Passage provided:
* start *

Thursday, November 16, 2006

Repost: J0k3s

What Mother Taught Me

My mother taught me TO APPRECIATE A JOB WELL DONE - "If you're going to kill each other, do it outside - I just finished cleaning!"

My mother taught me RELIGION - "You better pray that will come out of the carpet."

My mother taught me about TIME TRAVEL: "If you don't straighten up, I'm going to knock you into the middle of next week!"

My mother taught me LOGIC: "Because I said so, that's why."

My mother taught me FORESIGHT - "Make sure you wear clean underwear, in case you're in an accident."

My mother taught me IRONY - "Keep laughing and I'll *give* you something to cry about."

My mother taught me about the science of OSMOSIS - "Shut your mouth and eat your supper!"

My mother taught me about CONTORTIONISM -"Will you *look* at the dirt on the back of your neck!"

My mother taught me about STAMINA - "You'll sit there 'til all that spinach is finished."

My mother taught me about WEATHER - "It looks as if a tornado swept through your room."

My mother taught me how to solve PHYSICS PROBLEMS - "If I yelled because I saw a meteor coming toward you; would you listen then?"

My mother taught me about HYPOCRISY - "If I've told you once, I've told you a million times - Don't exaggerate!!!"

My mother taught me THE CIRCLE OF LIFE -"I brought you into this world, and I can take you out."

My mother taught me about BEHAVIOR MODIFICATION - "Stop acting like your father!"

My mother taught me about ENVY - "There are millions of less fortunate children in this world who don't have wonderful parents like you do!"

THANKS, MOM!

Have a great day!

The Most Grief

A dietitian was once addressing a large audience in Chicago. "The material we put into our stomachs is enough to have killed most of us sitting here, years ago.

Red meat is awful. Soft drinks erode your stomach lining. Chinese food is loaded with MSG. Vegetables can be disastrous, and none of us realizes the long-term harm caused by the germs in our drinking water.

But there is one thing that is the most dangerous of all and we all have, or will, eat it. Can anyone here tell me what food it is that causes the most grief and suffering for years after eating it?"

A 75-year-old man in the front row stood up and said, "Wedding cake"

kidS

A three-year-old walked up to a pregnant lady while waiting with his mother in the doctors office. He inquisitively asked the lady, "Why is your stomach so big?"

* end *

Exercise:
Can you reproduce the jokes post above word for word, from "My mother taught me about BEHAVIOR" down to "here, years ago."?

Source material:
* start *

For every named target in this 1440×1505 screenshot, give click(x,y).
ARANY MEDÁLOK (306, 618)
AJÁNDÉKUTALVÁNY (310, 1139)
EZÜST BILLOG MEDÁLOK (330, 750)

* end *

Written response:
My mother taught me about BEHAVIOR MODIFICATION - "Stop acting like your father!"

My mother taught me about ENVY - "There are millions of less fortunate children in this world who don't have wonderful parents like you do!"

THANKS, MOM!

Have a great day!

The Most Grief

A dietitian was once addressing a large audience in Chicago. "The material we put into our stomachs is enough to have killed most of us sitting here, years ago.